> [WORK INSTRUCTION]
Reproduce the data from its first line through the line containing "avatar-photo is located", swapping "screenshot" for "screen image" and changing nothing else. Leave the pictures out.

----- DATA FOR ANALYSIS

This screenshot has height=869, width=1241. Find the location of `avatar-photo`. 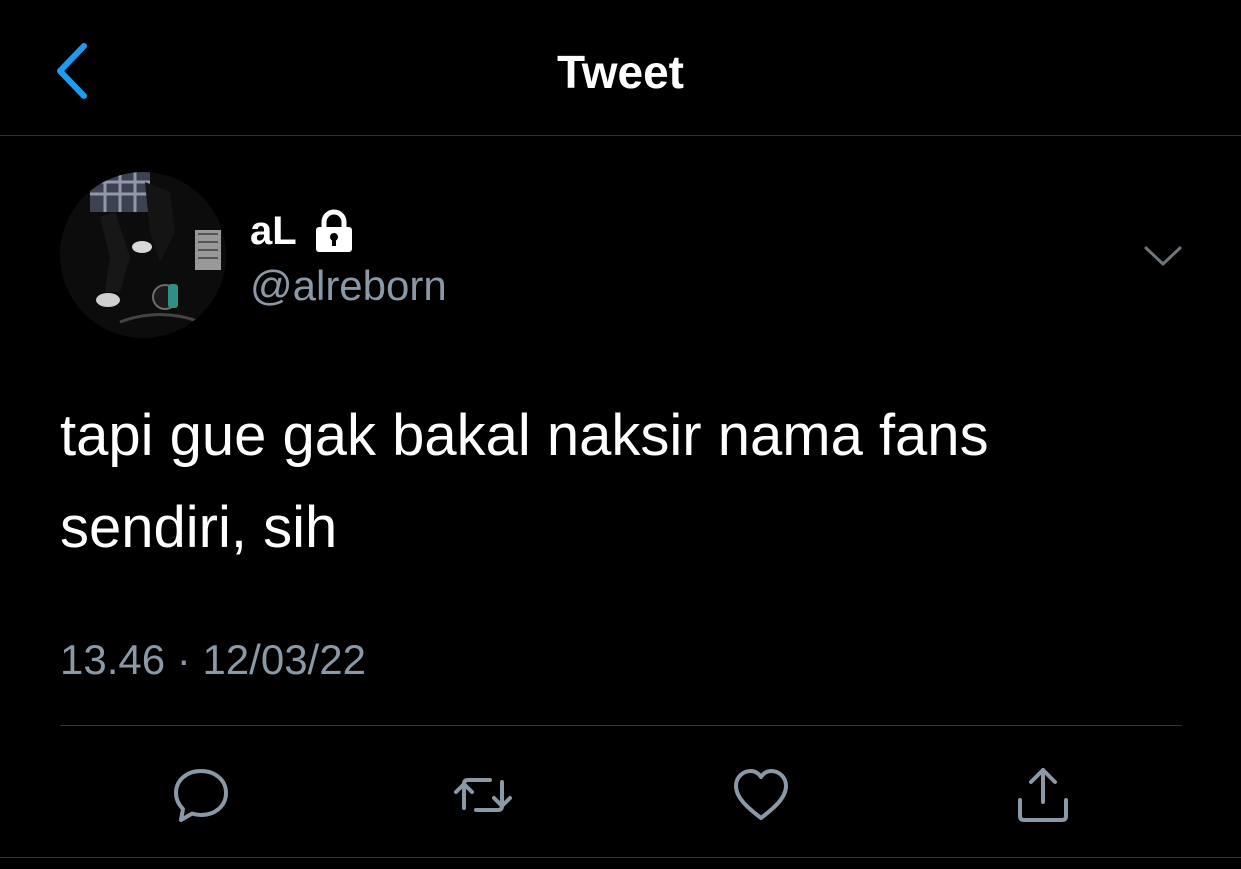

avatar-photo is located at coordinates (143, 255).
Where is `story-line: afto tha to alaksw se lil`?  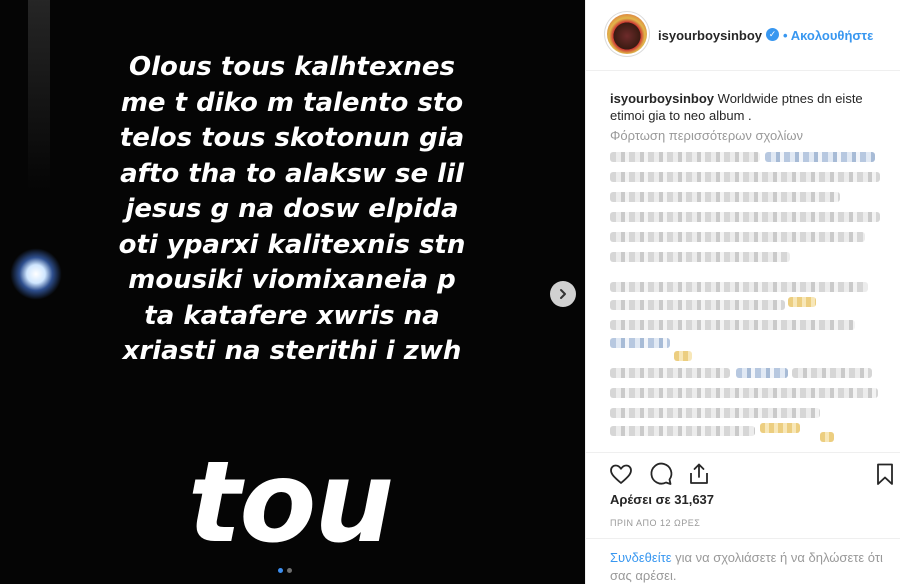 story-line: afto tha to alaksw se lil is located at coordinates (292, 174).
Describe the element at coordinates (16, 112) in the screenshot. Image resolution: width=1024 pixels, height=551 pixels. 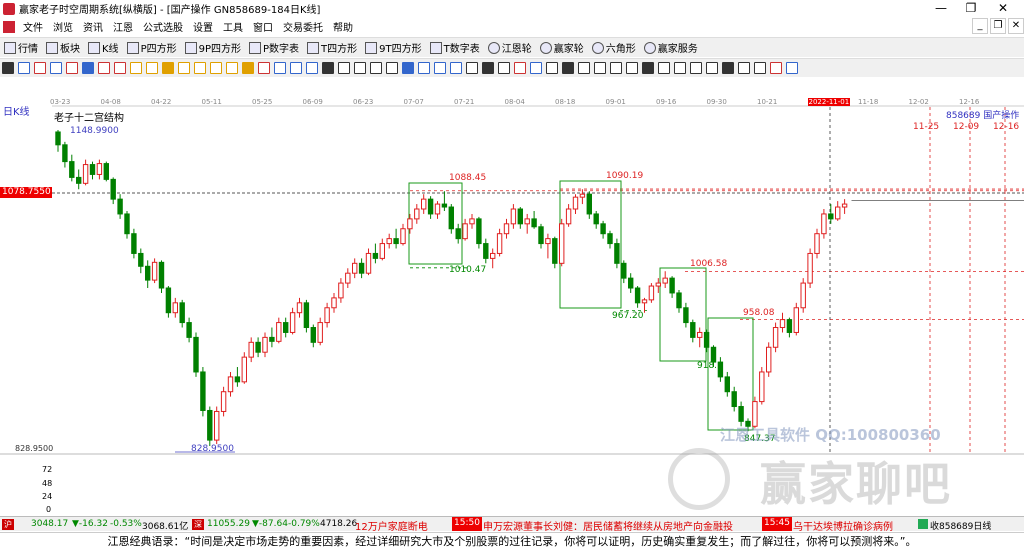
I see `period-label: 日K线` at that location.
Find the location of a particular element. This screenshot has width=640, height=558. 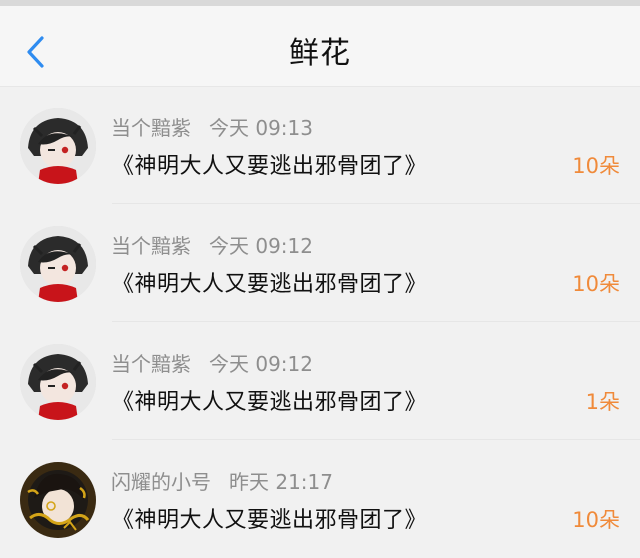

page-title: 鲜花 is located at coordinates (320, 54).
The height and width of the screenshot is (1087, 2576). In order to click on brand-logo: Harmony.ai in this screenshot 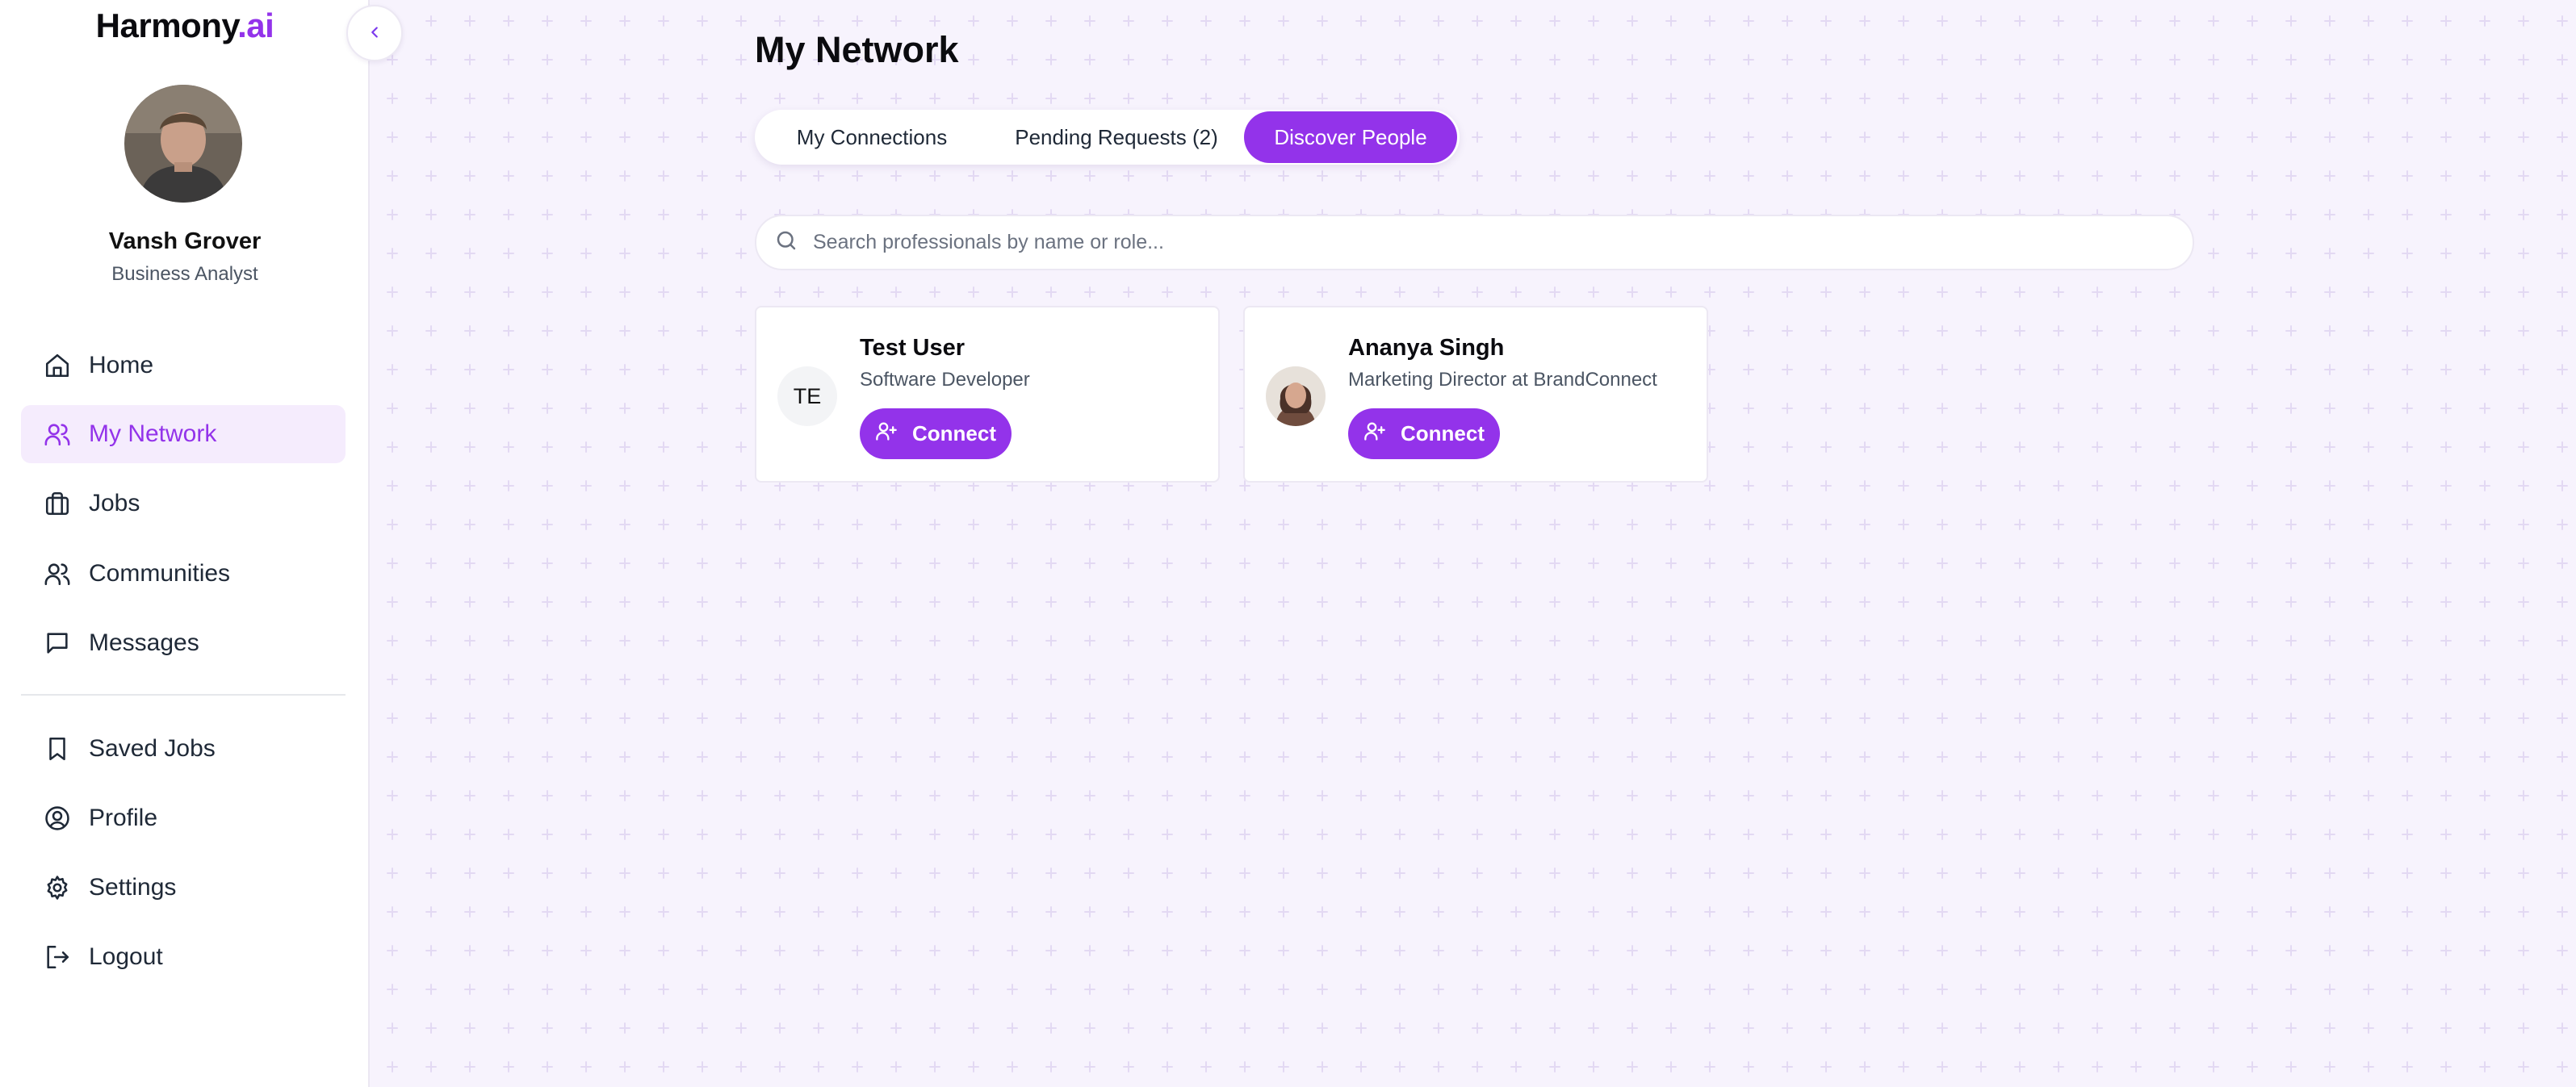, I will do `click(185, 26)`.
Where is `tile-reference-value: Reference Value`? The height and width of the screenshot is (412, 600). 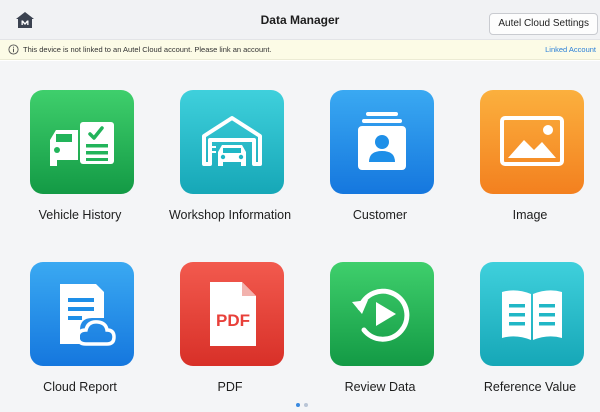 tile-reference-value: Reference Value is located at coordinates (528, 332).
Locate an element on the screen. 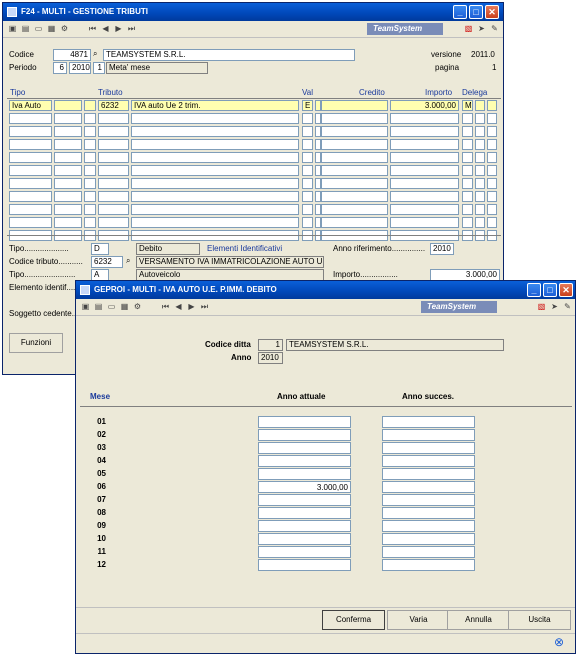  row1-val: E is located at coordinates (308, 106).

----------

> [COMPLETED TASK]
This screen image has height=869, width=1241. Find the location of `avatar-photo`. 

avatar-photo is located at coordinates (143, 255).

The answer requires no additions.